6. Tasha. Mal apareceu mas está viva no jogo e pode ter muitas opções com a switch.

7. Kass. Odeio a Bayon com todas as minhas forças, mas adorei o lado fofo e emotivo de Kass. Eu ainda não acredito em nada que esta mulher fala, mas acho que manter o caos para mais tarde uma grande estratégia. CBS, quero ela, Tasha e Spencer na mesma tribo. Por favor, nunca te pedi nada.

8. Kimmi. É alguém que conseguiu não ser um incômodo e chega a esta nova fase do jogo numa ótima condição. Parece estar muito bem fisicamente, não é alvo e acredito que ela vai ter ótimas opções de caminho até a merge.

9. Ciera. Não tivemos quase nada de Ciera, mas a saída de Vytas (que foi muito sentida por ela e toda a Bayon) deve ajudar bastante para ela se manter fora do radar. Já quero uma aliança da menina que eliminou a mãe com a menina que não teve coragem de eliminar o pai.

10. Keith. Está bem posicionado e num jogo em que ser estratégico é um problema, Keith talvez esteja mais salvo do que todos os outros.

11. Woo. Por mais que eu odeie ele, Woo sambou na cara de Shirin e Spencer e eu quase bati palmas para ele. Ignorar alguém por 6 dias e depois ir pedir um favor é muito amadorismo.

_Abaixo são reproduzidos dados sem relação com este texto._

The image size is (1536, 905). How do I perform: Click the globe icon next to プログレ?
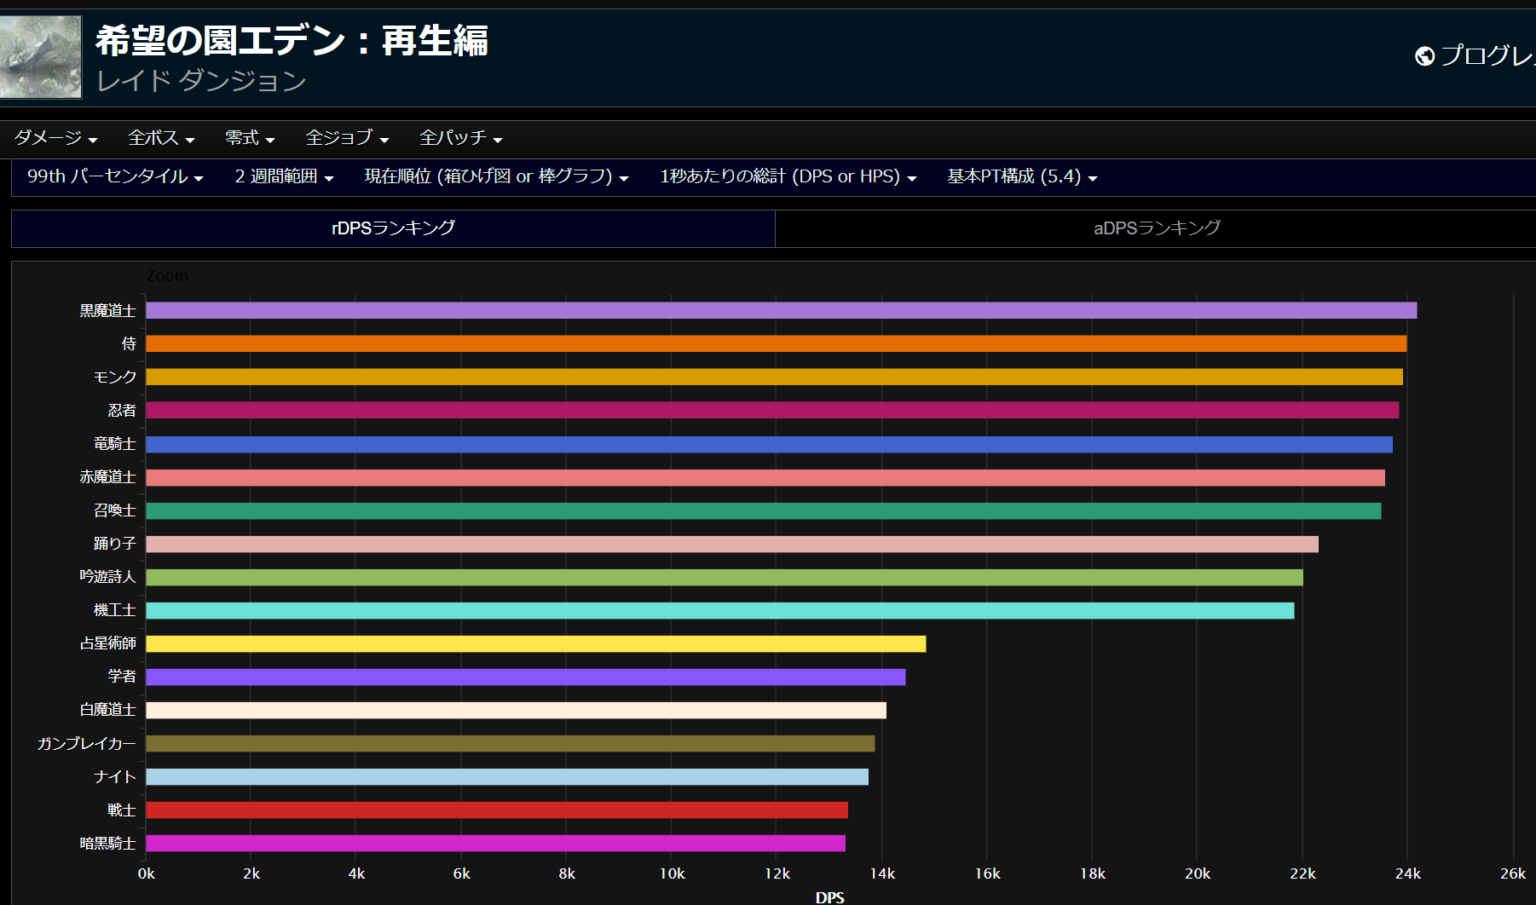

12. Peih Gee. Tenho a impressão de que ela será uma das vítimas desta fase tribal com 3 equipes e de todos que fliparam fico me perguntando se a jogada faz sentido para Peih Gee. Todos sabemos que Abi é uma pessoa extremamente instável, então não sei se é esperto por parte de Peih Gee trocar de aliança e continuar perto dela. É claro que ela poderá procurar abrigo com Woo, Wiglesworth, Wentworth, Terry e Varner, mas e se ela cair numa tribo com Abi e Spencer ou pior só com Abi? Se Abi é “A Favorita”, ainda acho que Peih Gee pode ser “A Próxima Vítima” depois de RC.

13. Spencer. Despencou no ranking porque ter sido eliminado, por ter cometido vários erros no passado e, principalmente, porque ainda é visto como a maior ameaça no jogo. O fracasso pode ser bom para Spencer conseguir diminuir o alvo que possui e vejo chances dele se recuperar. Depois de vê-lo pedindo socorro para o cachorro de Tony, quero ver ele suplicando para Kass Zero Chances of Winning The Game.

14. Joe. Survivor MacGyver my ass.

15. Abi Maria. Só amor por esta maravilhosa representante da cultura brasileira. Joga muito mal, mas faz muito bem para o jogo e para o nosso entretenimento. Vem sendo a principal ferramenta de Varner e tem chances de ir longe graças a ele e à mentalidade de tirar os mais inteligentes primeiro.

16. Stephen Fishibach. Podemos todos comemorar a sobrevivência de Stephen à Bayon. Dias melhores virão. Sou otimista e acho que ele pode ter um papel fundamental crescendo ao longo do jogo.

17. Kelly Wiglesworth. Lembra quando a gente lamentava o retorno de Jenna Lewis em All-Stars? Entaõ, estava de bom tamanho. Wiglesworth é boring até dizer chega e ganha airtime por ser da primeira temporada.

18. Purple Monica. Who? Deve ir longe. Uma avulsa sempre vai longe.

PS1: Eu e muita gente ainda não sabe qual será a divisão das tribos, então peço encarecidamente para evitar qualquer tipo de spoiler, inclusive sobre a nova configuração dos times para manter a emoção para o próximo episódio.

PS2: Cadê uma Web Série da RC assistindo Second Chance e comentando cada segundo de Abi no vídeo?